===== Extrait présenté =====
Le parti de la protection l’a emporté et le Parlement a voté les fameux tarifs autonomes, maximum et minimum, dont la mise en vigueur en février 1892 était rendue possible par l’expiration, à cette même date, des traités de commerce signés en 1882 pour dix années avec un certain nombre de pays étrangers.

Quelques mois après la substitution des tarifs autonomes aux tarifs conventionnels, nous nous demandions à cette même place (décembre 1892) si la France avait eu vraiment raison de répudier la politique des traités de commerce, d’adopter un régime d’isolement économique qui risquait de fermer à nos produits de sûrs et lucratifs débouchés. Nous montrions les premiers mécomptes accusés par les relevés de l’administration des douanes depuis l’inauguration du nouveau régime, les liens avec la Suisse à la veille d’être rompus, nos relations avec plusieurs autres pays maintenues dans un fâcheux état d’incertitude.
===== Jeu de données =====
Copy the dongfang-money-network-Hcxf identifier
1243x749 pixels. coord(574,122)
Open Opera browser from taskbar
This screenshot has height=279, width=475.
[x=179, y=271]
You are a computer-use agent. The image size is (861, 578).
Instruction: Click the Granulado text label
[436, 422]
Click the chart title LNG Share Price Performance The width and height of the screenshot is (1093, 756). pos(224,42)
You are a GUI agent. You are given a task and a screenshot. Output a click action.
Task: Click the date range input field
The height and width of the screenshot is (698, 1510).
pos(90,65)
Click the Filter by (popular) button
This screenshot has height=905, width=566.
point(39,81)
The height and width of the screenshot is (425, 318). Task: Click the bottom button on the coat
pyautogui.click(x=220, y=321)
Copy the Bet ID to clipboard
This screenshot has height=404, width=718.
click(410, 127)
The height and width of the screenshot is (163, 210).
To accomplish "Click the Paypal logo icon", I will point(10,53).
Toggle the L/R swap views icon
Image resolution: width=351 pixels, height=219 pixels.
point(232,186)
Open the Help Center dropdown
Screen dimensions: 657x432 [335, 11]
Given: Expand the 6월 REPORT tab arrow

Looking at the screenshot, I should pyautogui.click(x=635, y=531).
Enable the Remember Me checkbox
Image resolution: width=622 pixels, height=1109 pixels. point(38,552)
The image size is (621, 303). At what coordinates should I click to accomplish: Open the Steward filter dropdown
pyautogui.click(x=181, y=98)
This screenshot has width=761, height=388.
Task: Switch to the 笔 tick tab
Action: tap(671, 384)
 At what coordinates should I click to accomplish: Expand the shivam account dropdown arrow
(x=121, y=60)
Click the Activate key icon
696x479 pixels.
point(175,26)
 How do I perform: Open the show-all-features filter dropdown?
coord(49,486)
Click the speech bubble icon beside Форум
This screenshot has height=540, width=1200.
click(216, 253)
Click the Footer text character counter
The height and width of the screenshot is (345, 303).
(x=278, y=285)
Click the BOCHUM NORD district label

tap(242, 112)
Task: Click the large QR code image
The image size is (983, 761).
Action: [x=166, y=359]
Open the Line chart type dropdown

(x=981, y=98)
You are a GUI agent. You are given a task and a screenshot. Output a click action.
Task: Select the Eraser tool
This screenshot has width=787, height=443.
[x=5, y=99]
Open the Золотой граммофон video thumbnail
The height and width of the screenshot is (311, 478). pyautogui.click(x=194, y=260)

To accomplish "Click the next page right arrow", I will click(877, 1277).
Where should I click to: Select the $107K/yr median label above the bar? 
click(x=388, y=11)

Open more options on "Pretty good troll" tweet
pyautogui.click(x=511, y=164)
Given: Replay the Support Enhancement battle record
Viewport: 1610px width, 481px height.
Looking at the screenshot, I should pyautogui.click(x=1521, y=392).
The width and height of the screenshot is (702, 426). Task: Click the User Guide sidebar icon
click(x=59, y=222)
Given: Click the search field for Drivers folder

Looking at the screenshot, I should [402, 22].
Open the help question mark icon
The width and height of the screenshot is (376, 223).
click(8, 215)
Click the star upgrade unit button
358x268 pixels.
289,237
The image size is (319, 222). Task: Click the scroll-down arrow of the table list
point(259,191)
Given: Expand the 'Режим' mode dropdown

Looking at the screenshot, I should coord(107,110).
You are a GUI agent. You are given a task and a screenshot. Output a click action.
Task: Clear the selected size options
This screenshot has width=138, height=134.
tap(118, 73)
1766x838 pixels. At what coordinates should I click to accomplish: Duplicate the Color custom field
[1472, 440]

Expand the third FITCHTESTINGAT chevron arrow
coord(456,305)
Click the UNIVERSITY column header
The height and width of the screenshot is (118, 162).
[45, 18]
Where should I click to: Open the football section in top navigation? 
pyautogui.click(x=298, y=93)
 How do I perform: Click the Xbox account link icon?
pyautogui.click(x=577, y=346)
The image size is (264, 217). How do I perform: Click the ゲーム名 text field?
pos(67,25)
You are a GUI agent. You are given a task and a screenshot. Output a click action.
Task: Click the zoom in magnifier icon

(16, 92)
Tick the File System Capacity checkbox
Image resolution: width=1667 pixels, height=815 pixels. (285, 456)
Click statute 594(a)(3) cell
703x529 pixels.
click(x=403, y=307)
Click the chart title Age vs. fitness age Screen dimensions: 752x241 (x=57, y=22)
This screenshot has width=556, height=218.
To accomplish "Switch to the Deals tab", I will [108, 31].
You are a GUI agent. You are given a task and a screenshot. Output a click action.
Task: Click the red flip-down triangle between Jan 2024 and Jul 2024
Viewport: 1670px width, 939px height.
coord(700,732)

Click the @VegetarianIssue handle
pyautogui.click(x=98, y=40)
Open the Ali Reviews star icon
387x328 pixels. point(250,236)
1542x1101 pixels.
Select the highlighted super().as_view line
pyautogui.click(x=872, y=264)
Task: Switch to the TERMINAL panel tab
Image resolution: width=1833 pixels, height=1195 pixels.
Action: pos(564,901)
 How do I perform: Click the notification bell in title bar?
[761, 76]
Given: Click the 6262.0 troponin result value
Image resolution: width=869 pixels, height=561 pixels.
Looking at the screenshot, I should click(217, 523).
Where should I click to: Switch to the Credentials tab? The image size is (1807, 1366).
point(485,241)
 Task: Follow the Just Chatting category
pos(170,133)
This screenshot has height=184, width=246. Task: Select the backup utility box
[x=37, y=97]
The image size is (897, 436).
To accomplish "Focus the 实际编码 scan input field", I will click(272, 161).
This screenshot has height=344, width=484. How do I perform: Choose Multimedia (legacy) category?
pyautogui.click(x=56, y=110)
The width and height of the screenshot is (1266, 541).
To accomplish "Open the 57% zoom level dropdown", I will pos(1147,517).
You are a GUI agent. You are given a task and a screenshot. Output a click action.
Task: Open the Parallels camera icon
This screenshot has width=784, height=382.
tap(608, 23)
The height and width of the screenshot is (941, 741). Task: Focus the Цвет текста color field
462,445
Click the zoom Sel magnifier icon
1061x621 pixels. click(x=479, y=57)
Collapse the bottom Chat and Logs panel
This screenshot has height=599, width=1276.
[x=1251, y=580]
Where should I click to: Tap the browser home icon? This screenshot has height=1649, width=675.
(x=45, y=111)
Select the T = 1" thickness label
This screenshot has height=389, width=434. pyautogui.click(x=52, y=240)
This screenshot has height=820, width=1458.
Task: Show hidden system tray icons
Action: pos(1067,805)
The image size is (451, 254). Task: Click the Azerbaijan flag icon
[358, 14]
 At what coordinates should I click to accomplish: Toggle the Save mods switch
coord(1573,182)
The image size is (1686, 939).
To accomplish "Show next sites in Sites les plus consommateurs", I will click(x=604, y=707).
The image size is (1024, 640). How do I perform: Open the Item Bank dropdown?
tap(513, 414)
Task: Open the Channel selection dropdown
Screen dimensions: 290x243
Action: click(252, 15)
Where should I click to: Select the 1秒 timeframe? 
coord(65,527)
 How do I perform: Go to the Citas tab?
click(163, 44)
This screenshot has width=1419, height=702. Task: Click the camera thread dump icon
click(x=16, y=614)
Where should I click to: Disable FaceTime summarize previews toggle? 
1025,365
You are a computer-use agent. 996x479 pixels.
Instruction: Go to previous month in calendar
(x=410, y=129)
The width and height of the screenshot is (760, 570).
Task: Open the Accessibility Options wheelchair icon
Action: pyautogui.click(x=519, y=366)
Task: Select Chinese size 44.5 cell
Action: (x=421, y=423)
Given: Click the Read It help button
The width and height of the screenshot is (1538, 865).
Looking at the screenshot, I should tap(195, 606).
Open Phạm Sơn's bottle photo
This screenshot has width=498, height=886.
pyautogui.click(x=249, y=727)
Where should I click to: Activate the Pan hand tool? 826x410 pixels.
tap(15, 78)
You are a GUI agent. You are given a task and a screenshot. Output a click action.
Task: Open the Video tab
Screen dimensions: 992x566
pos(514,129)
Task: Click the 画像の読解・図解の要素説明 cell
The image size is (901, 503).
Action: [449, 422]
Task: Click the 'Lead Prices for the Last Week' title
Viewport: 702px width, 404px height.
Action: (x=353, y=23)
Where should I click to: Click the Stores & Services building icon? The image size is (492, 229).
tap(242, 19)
=====
Consigne: Reprenez le texte sur les tarifs douaniers de 1892 après sa dernière phrase et poursuivez-le. Le matériel n'a ici aucun rôle.

Réponse attendue:
Les événemens se sont chargés de la réponse. On a vu plus haut que le total de nos échanges avec l’étranger, en progression continue depuis 1860, avait dépassé 8 milliards en 1890 et atteint 8 337 millions en 1891. Ce total s’est abaissé brusquement à 7 650 millions en 1892, à 7 146 millions en 1893. Une diminution de 1 200 millions de francs en deux années, voilà la mesure du ralentissement d’activité de notre commerce extérieur depuis que fleurit le régime de la protection.

La démonstration n’est pas moins nette si nous portons plus spécialement notre examen sur les chiffres de notre commerce d’exportation.

La valeur de nos envois à l’étranger s’élevait en moyenne à 1 712 millions par an pendant la période de 1851 à 1860. Elle fut portée à 2 750 millions dans la période décennale de 4 861 à 1870, à plus de 3 milliards dans celle de 1871 à 1880. Il se produisit un temps d’arrêt dans le mouvement d’expansion entre 1881 et 1889 ; mais l’année de l’Exposition universelle vit le chiffre de nos exportations porté à 3 704 millions; en 1890 fut obtenu le total de 3 753 millions.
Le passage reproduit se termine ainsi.